Por Nuria Mendizábal
Crecí en una casa ubicada en la calle Valentín Gómez Farías, en pleno centro de la ciudad de Morelia. A finales de los ochenta y principios de los noventa ya me había dado cuenta de que esos rumbos de día eran un mercado donde vendedores ambulantes vendían fayuca local y que por la noche se ofrecía otro tipo de mercancía.
Recuerdo perfectamente cómo mi mamá nos decía que volteáramos la mirada cuando pasábamos por el punto de reunión más bohemio de la ciudad: el Jardín de las Rosas. Ahí, por las noches, no se escuchaba a los trovadores que amenizan las veladas ni a los amigos que recitan anécdotas; antes únicamente se veía por las calles circundantes a mujeres que pretendían compartir su piel con algún postor.
La prostitución es una de las más antiguas formas de vender sexo, desde las lobas que mantenían fogosas relaciones con sacerdotes y las rameras de la Edad Media, llamadas así por el ramo de flores a la entrada de los prostíbulos, hasta llegar a nuestros días, cuando pasan sus días pisando baldosas, la revoltosa y tan perdida.
Manu Chao tiene una la canción con la cual yo musicalizaría las rutas de la vendimia del cuerpo de esta ciudad: “Me llaman calle”: calle de noche, calle de día, siempre calle, a fin de cuentas llena de historias y de acontecimientos. Para quienes posan como muñecas de aparador para dar sonrisa, caricia y sexo por una módica tarifa que en ocasiones no se paga completa.

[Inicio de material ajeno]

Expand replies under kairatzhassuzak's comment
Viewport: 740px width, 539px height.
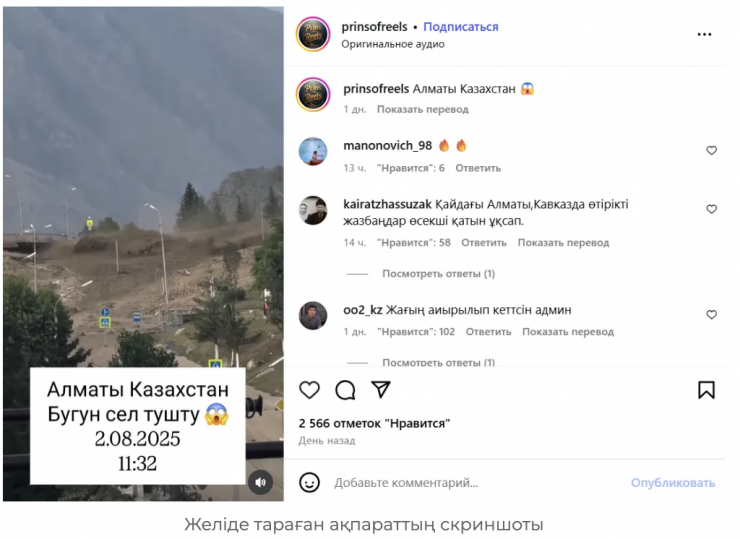(x=438, y=274)
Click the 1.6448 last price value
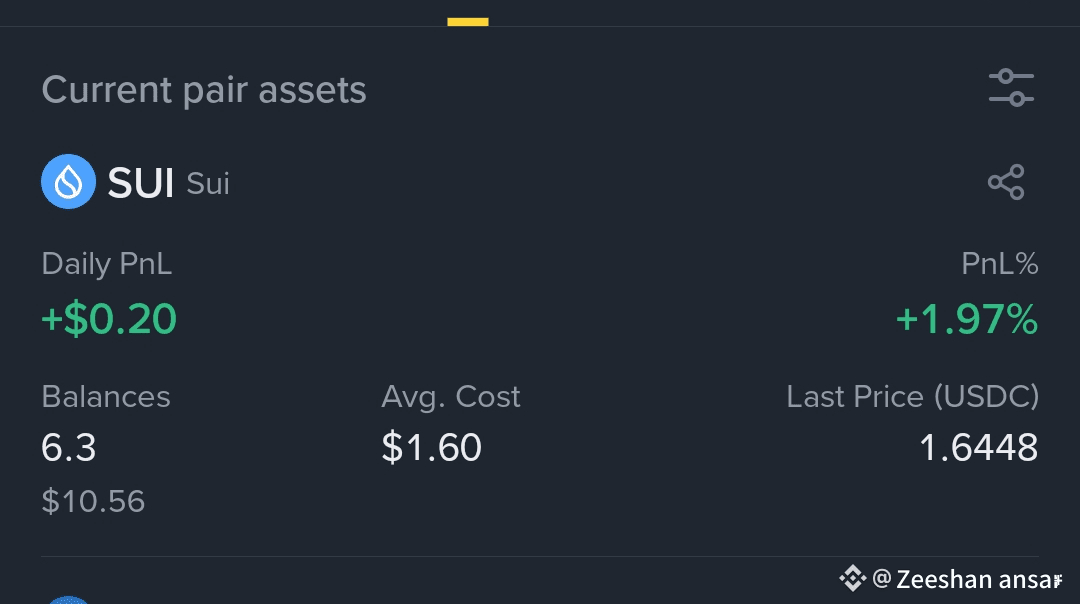 pos(978,448)
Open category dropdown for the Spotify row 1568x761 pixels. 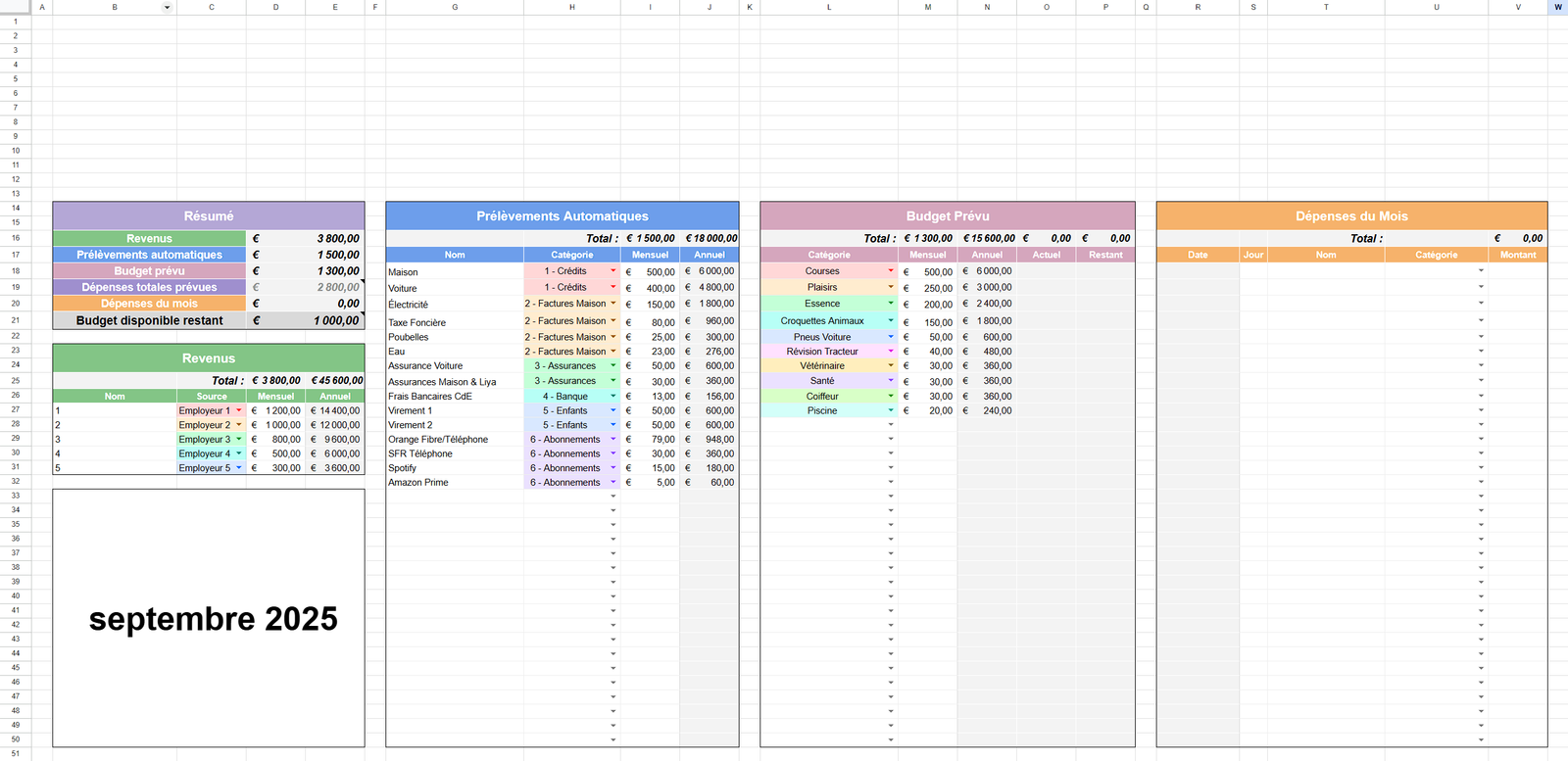tap(613, 468)
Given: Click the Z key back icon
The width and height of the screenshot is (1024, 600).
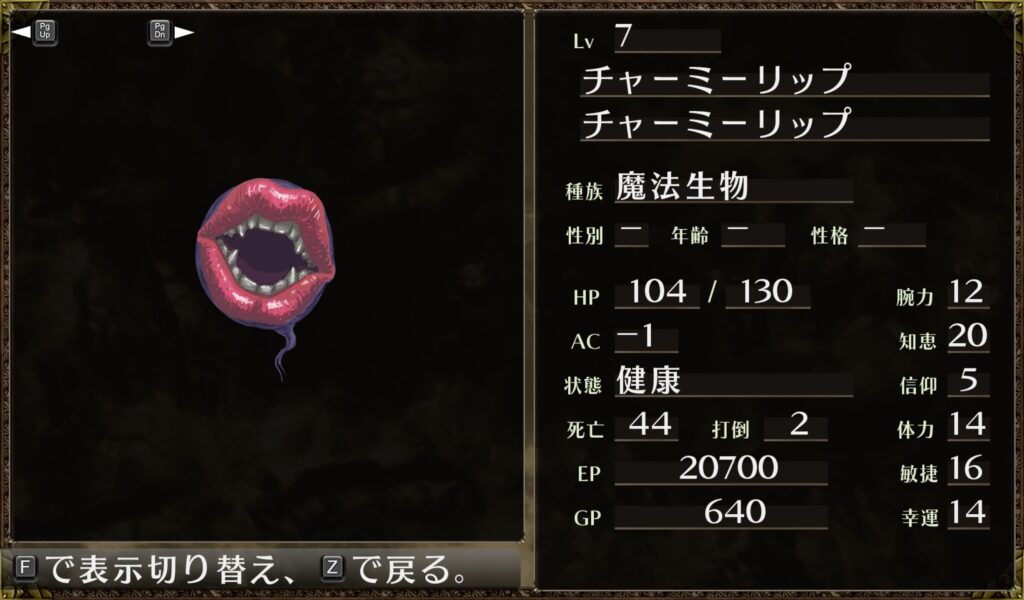Looking at the screenshot, I should [x=332, y=567].
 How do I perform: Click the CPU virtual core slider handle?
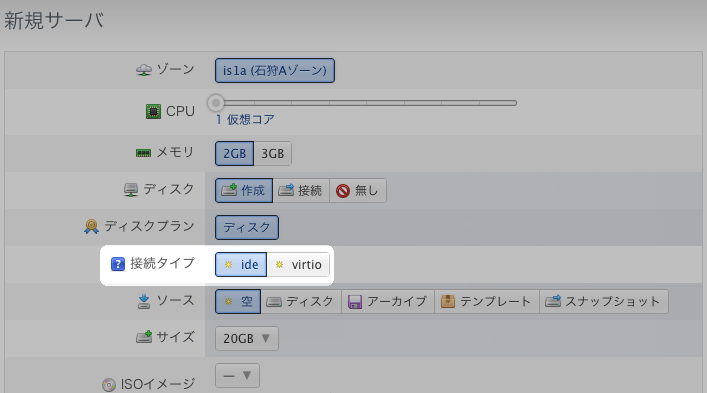[216, 103]
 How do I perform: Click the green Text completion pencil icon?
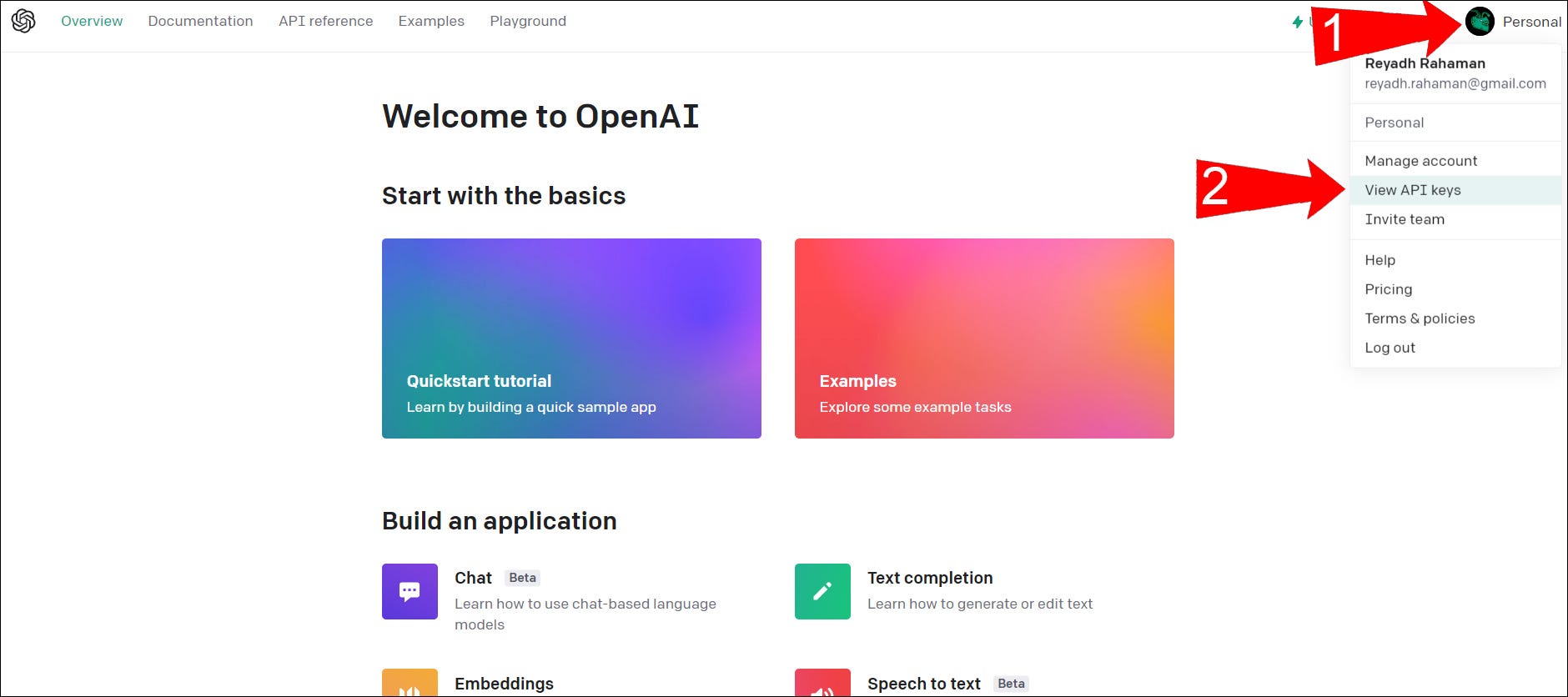[x=822, y=591]
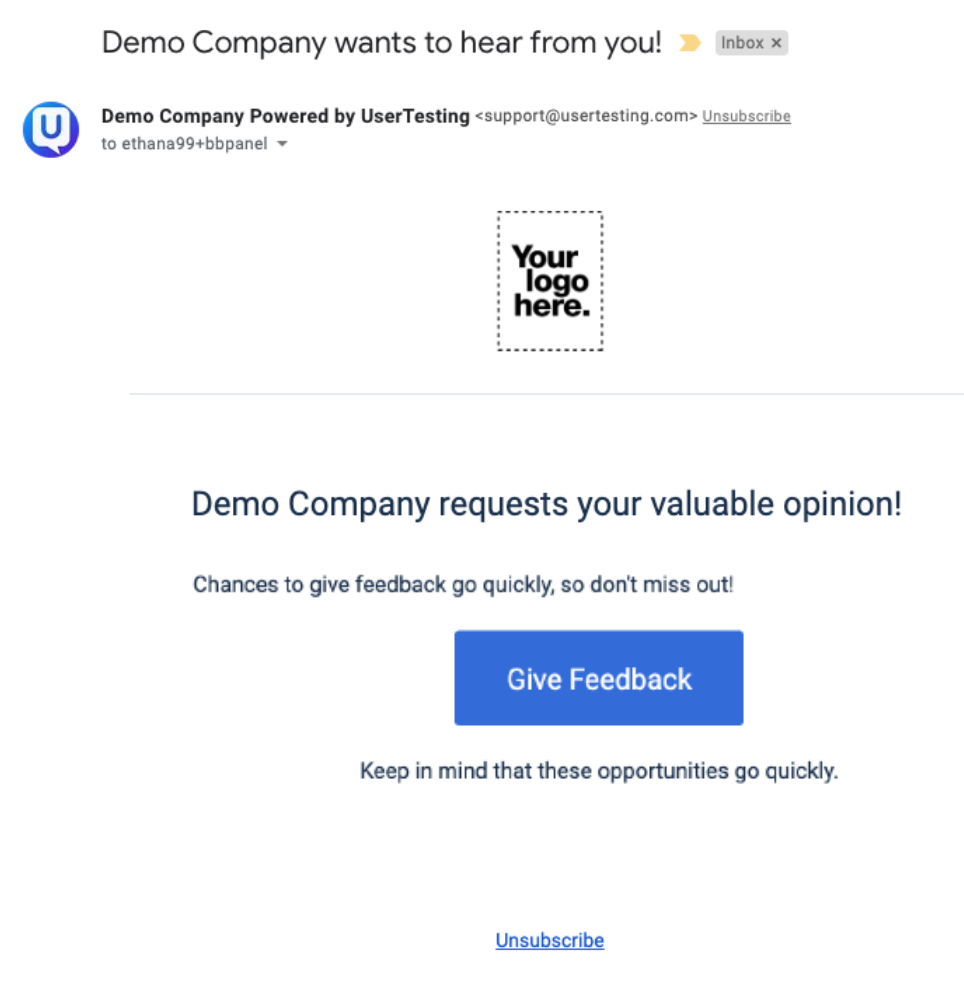Click the support@usertesting.com sender address

586,116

El hombre de sombrero, el de chaqueta de piel, el del vocho blanco, el del Mustang negro. El personaje y el vehículo son secundarios; se suben a tu coche y en pocos minutos ellas estarán de regreso, cansadas y vacías como maquinitas de la gran ciudad.
Calle dolida, calle cansada de tanto amar, y es que detrás de cada media, de cada encaje, de cada prenda, hay un ser humano que tendrá motivos para que alguien la salude con una palabra al decirle guapa, o decirle princesa, cuando a la despedida sólo puta se le va a quedar.
Mientras que esa feminidad de mujer o de hombre cumpla una función laboral o de vida, orillada por las circunstancias, por comodidad o por gusto, serán parte de las palabras de Manu Chao: entrarán la malegría, entre lo dulce y lo amargo de la vivencia, en la que mujeres de la vida suben pa’abajo, bajan pa’arriba una y otra vez como maquinitas de la gran ciudad.
En los días que corren el horario es más extenso. Es común observarlas desde muy temprano por la misma zona rondando a los bohemios, respetando el espacio, provocando indiferencia en su calle dolida. Al parecer este oficio seguirá rindiendo cuentas pavimentarias y llenando a todas horas de cuerpos extraños y diversos la historia de cada una.
Y entonces Heidi, Tatiana, Rudy, Mónica, María, ¡María!, seguirán pensando que un día llegará su suerte y que un día irá a buscarlas a la salida un hombre bueno, pa’ toda la vida y sin pagar y su corazón no han de alquilar, así como lo canta Manu Chao en su canción.